翌朝はクスコから空路リマへ入る。ペルーの首都であるこの街も、世界遺産に選ばれている。まずは、旧市街へ。クスコ同様、街の中心にはアルマス広場が位置する。そしてその周囲には、カテドラル、サント・ドミンゴ教会、サン・フランシスコ教会等が位置するのもクスコと同じ。広場中央にある銅像は少しおかしくて、女神像の頭上にリャマがちょこんと座っている。本来は炎を乗せるよう指示されたらしいのだが、「炎」が動物のリャマと同じ発音だったため、女神の頭の上にはペルーではお馴染みのリャマが彫られてしまったのだ。伝達ミスというよりは、地元のペルー人のささやかな反抗という説もあるという(以前に「アウシュビッツとヴィエリチカ」で書いた、"ARBEIT MACHT FREI"の看板のエピソードを思い起こさせる)。
ペルーはピサロによる侵略以後、スペインが支配下に置いたわけだが、ピサロにペルー支配の許可を与えたのはスペイン王カルロス1世であり、彼はまた、神聖ローマ帝国皇帝たるカール5世でもあり、当然ながらハプスブルグ家出身だ。僕なんかはハプスブルグ家というとウィーンやオーストリアのイメージが強いが、スペイン(や後のポルトガル)もハプスブルグ家が治めた土地であり、ハプスブルグ朝スペインはペルー等、新大陸領土も含めて広大な帝国であった。ハプスブルグ家は後に(フランスの傀儡とはいえ)メキシコ皇帝も輩出する。ヨーロッパというと英・仏・独・伊辺りの印象が強く、まだ行ったことのないスペインや、ましてメキシコなんて一体全体どうやって治めていたのか皆目イメージが沸かないが、このアルマス広場に面するタウンホールの建物には、ハプスブルグ家の紋章、双頭の鷲がちゃんと飾られていた。ヨーロッパからも遠く離れたこの土地で、植民地支配という歴史が何となくではあるが身近に感じられた。

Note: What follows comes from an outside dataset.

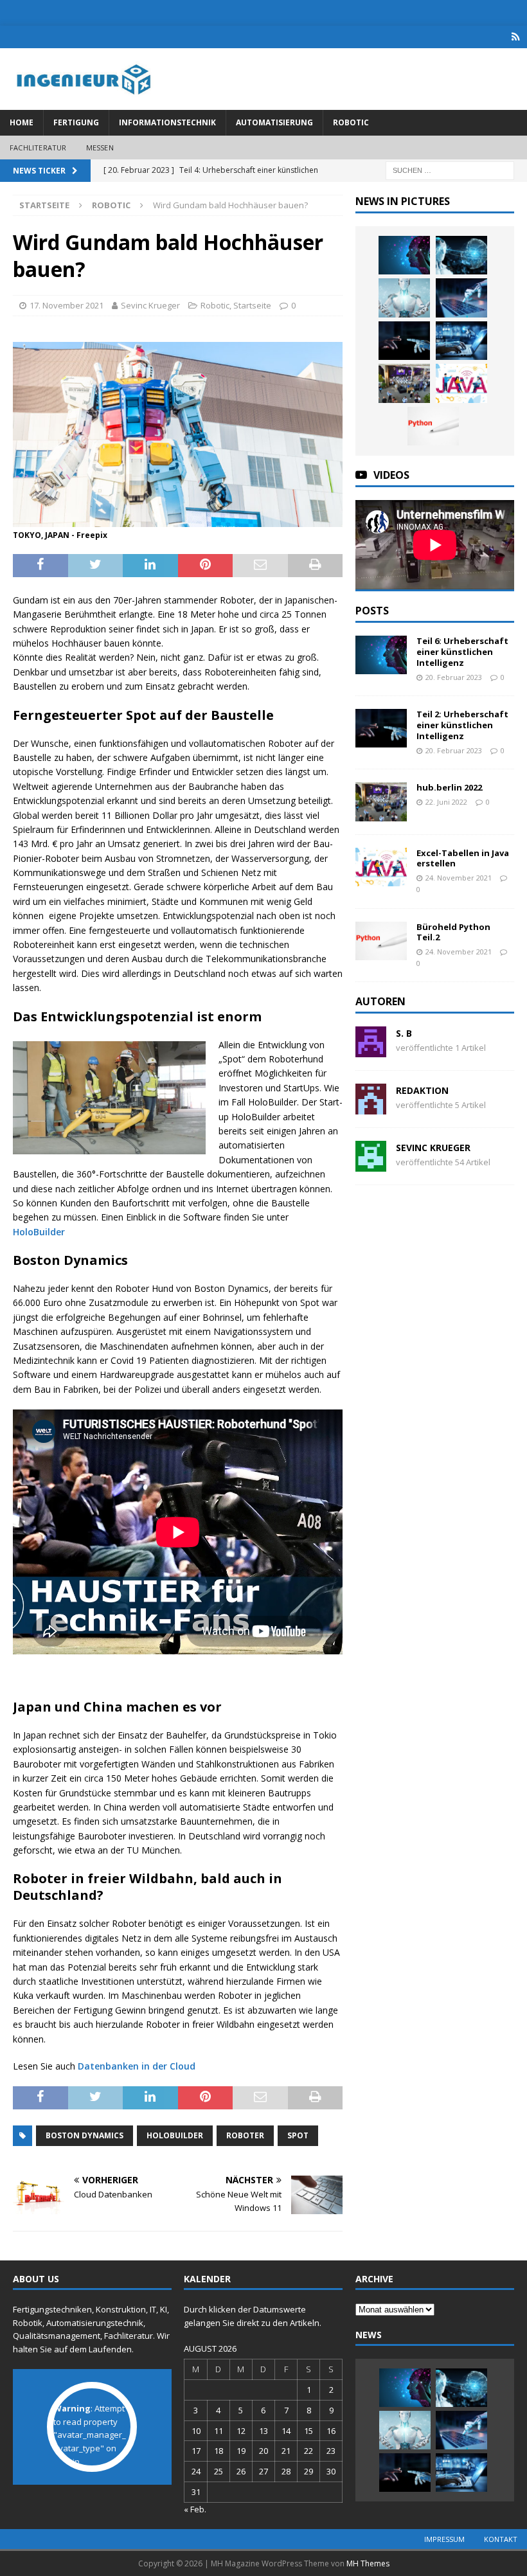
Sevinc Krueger (150, 305)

衛兵どころか完全武装の装甲車がガードする大統領官邸や、植民地時代を偲ばせるファサードの装飾を眺めて旧市街を歩く。旧市街の建物は保存状態が悪く、もう長い事は持たないのでは…ということだった。事実、あちこちで崩壊しかかった建物も多く目にした。リマ市内観光は駆け足でもあり、サン・フランシスコ教会やサン・マルティン広場をちょっと眺めたくらいで、天野博物館へ行く事になった。
この博物館は日本人・天野芳太郎のコレクションを展示しており、プレ・インカ、中でもチャンカイ文化の土器や織物が展示されている。完全予約制で日本人博物館員の解説もつく。おそらく、リマへのツアーには必ず含まれる訪問先だろう。料金は無料だが、最後にミュージアムショップに通され、ここの売り上げで博物館が維持されてます…と言うわけで、お約束のお土産ショッピング。割と良心的な値段であり、僕も鮮やかな色彩のナスカ土器レプリカを購入してきた。
昼食後、空港で並ばないようにとコンチネンタル航空のオフィスで帰りの航空券を発券してもらうのに30分かけ、長旅の疲れにうとうとしながらホテルへ。23時40分発の飛行機まで、ホテルを利用できるのだ。最初にリマに来たときに泊まったホテルだが、偶然にも部屋も同じ。ホテルの「マイレージ」が溜まっていたので、マッサージを無料で受けたり、ラウンジでお茶したり、夕飯のビュッフェを頂いたりとくつろぎながら後は帰りを待つばかり。1週間のペルー旅行も無事に終える事ができた。初めての南半球、初めての南米だったが、ナスカやマチュピチュの景色に圧倒され、クスコやリマの街並みを楽しみ、なかなか充実した旅行であった。この次、南米を訪れるのは一体いつになるだろうか。